Our aim was to investigate the rationality and accuracy of plasma TrxR activity as an efficient tool in the early diagnosis of gastrointestinal malignancy, and whether TrxR can be used to evaluate the therapeutic efficacy of gastrointestinal malignancy. We enrolled a total of 5091 cases, including 3736 cases in gastrointestinal malignancy, 964 in benign diseases, and 391 cases in healthy controls. We also performed receiver operating characteristic (ROC) analysis to evaluate diagnostic efficiency of TrxR. Finally, we detected pre- and post-treatment level of TrxR and common tumor markers. The plasma TrxR level in patients with gastrointestinal malignancy [8.4 (6.9, 9.7) U/mL] was higher than that in patients with benign disease [5.8 (4.6, 6.9) U/mL] and healthy control [3.5 (1.4, 5.4) U/mL]. Plasma TrxR showed a significant diagnostic advantage with an AUC of 0.897, compared with conventional tumor markers.

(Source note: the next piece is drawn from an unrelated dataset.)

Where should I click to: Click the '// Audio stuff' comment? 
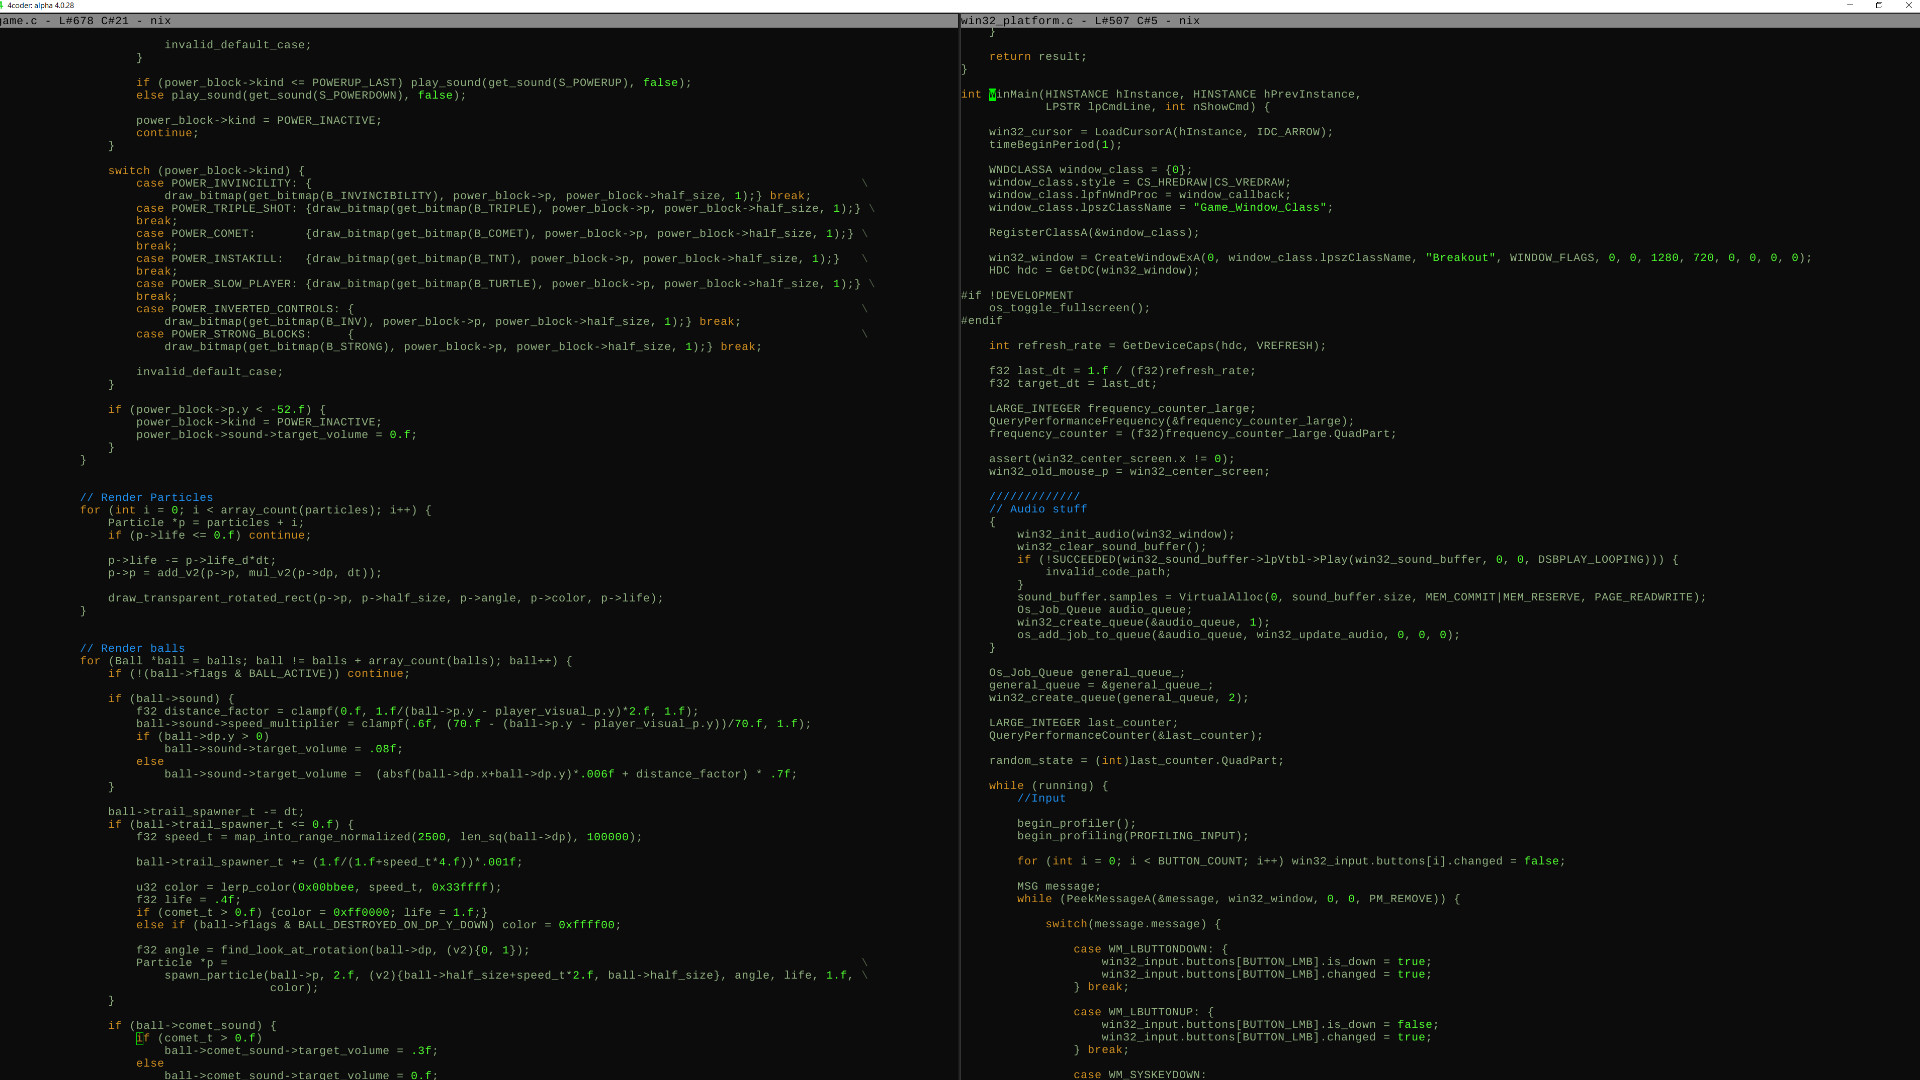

In addition, the combination of TrxR and conventional tumor markers can further improve the diagnostic efficiency. We derived the optimal cut-off value of plasma TrxR as a diagnostic marker of gastrointestinal malignancy according to Youden index of 6.15 U/mL. After measuring the change trend of TrxR activity and conventional tumor markers before and after anti-tumor treatments, we found that their change trend was generally consistent, and the plasma TrxR activity was significantly decreased in patients treated with chemotherapy, targeted therapy and immunotherapy. Our findings recommend that plasma TrxR activity could be monitored as an efficient tool for the early diagnosis of gastrointestinal malignancy and as a feasible tool to evaluate the therapeutic effect.